▶ **EXTRAIT CHOISI**
Par Gisèle Dambuyant, maître de conférences en sociologie à l’université Sorbonne-Paris Nord.

Si chaque époque et chaque culture définissent un « corps idéal », généralement jeune, sportif et performant, quid du corps ordinaire qui, lui, est vulnérable ? En effet, au cours de sa trajectoire de vie, l’individu est exposé à des risques corporels et environnementaux qui le placent, en fonction de ses ressources, en situation de fragilité, de précarité ou d’exclusion. Ces diverses situations éprouvent le corps, qu’il convient de réhabiliter.

Prendre soin du corps vulnérable, le soulager, l’embellir

Le verbe « réhabiliter » suppose de rétablir quelqu’un dans ses droits ou ses fonctions. Comment dès lors imaginer la réhabilitation d’un corps éprouvé par des difficultés relationnelles, de travail, de logement, de santé… assorties de souffrance physique, psychologique, sociale, symbolique ? On pense spontanément aux professionnels médicaux ou psychosociaux pour le prendre en charge, mais il existe une approche complémentaire : la socio-esthétique.

La socio-esthétique se définit par des pratiques sociales de soins de beauté, individuelles ou collectives, sur le corps vulnérable en souffrance ; elles participent à la reconnaissance de l’identité de toute personne humaine, quels que soient son âge, son sexe, sa situation ou sa culture…

La socio-esthétique concerne tous les publics et s’exerce dans de nombreux établissements médicaux, sociaux et pénitentiaires. Elle s’occupe du corps en souffrance par le toucher, la parole, le regard, lui reconnaît sa valeur et sa beauté, est attentive à ses émotions et prend en compte, quelles que soient ses conditions d’existence, son humanité et sa dignité. La pratique favorise, par le mieux-être avec soi-même, la relation à l’autre, et se décline entre prendre soin du corps vulnérable, le soulager et l’embellir.

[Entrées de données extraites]
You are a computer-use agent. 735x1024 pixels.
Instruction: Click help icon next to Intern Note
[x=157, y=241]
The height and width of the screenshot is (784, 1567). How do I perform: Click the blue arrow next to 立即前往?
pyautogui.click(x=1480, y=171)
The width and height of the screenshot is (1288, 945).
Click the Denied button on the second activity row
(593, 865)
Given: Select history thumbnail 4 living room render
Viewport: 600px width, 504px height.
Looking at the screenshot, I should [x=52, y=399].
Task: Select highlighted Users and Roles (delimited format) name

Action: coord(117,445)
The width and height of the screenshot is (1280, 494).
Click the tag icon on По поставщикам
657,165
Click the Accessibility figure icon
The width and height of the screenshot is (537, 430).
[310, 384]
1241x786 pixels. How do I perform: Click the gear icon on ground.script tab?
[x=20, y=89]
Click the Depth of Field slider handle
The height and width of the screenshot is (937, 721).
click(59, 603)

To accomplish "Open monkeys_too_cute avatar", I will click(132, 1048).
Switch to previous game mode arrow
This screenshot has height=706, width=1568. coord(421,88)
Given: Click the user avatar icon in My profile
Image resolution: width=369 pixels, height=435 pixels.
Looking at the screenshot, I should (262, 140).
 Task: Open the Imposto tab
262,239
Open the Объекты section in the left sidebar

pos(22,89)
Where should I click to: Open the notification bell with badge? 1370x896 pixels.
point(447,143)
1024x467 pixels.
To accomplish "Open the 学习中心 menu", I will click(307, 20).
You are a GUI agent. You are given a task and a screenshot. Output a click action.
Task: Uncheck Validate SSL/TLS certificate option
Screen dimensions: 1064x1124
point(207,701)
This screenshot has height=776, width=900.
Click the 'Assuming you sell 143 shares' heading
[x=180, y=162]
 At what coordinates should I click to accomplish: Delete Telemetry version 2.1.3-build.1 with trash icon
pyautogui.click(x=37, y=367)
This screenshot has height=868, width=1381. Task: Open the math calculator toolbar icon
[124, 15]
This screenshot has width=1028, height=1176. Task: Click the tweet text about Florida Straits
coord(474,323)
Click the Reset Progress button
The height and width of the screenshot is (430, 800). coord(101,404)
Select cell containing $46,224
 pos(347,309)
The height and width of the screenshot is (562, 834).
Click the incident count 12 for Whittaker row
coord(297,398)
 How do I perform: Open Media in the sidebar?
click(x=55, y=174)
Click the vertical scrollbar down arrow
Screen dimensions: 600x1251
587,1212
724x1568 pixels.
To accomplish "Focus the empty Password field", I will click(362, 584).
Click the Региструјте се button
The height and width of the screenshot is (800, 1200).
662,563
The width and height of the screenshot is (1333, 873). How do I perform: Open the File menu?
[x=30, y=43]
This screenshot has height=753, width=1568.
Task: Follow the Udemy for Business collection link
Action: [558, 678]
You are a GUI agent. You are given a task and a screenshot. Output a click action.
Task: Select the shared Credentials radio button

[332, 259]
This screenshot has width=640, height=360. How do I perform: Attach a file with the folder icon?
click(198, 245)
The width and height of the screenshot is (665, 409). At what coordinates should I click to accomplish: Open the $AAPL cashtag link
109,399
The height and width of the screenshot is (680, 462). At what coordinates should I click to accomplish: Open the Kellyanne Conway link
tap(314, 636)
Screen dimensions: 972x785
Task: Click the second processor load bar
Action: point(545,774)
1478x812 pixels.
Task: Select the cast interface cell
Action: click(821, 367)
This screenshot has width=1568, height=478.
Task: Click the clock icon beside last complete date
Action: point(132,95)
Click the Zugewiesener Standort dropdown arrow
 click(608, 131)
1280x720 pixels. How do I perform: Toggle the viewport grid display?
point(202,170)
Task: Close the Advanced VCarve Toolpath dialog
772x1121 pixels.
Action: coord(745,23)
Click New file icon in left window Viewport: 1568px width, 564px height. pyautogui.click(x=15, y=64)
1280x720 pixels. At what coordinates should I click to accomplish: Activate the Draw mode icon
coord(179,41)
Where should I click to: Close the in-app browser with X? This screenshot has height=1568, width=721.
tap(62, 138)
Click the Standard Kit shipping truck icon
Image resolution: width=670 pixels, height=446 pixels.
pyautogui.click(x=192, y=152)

▶ **CONSIGNE**
Poursuivez le texte sur la socio-esthétique après sa dernière phrase.

▶ **RÉPONSE**
Réhabiliter le corps malmené, précaire et exclu

La fragilité s’associe à la notion de dépendance à autrui pour les soins quotidiens. Elle existe aux âges extrêmes de la vie ou à l’occasion de graves problèmes de santé. Cette prise en charge peut être assurée par des proches ou, plus souvent, des établissements hospitaliers ou des institutions médicosociales. Dans les premiers, la dureté du traitement médical est compensée par la douceur des soins esthétiques ; dans les seconds, la singularité de ces soins atténue la pesanteur du collectif.

La précarité est associée à de nombreux risques et devient problématique en cas de pertes de certaines ressources : le travail, la santé, l’entourage… Des prises en charge ponctuelles apparaissent nécessaires. Pour réhabiliter le corps précaire éprouvé, la socio-esthétique privilégie la restauration de l’image du corps quand l’insertion professionnelle est prioritaire, tandis qu’elle valorise davantage l’estime de soi lorsque l’objectif premier est l’insertion sociale.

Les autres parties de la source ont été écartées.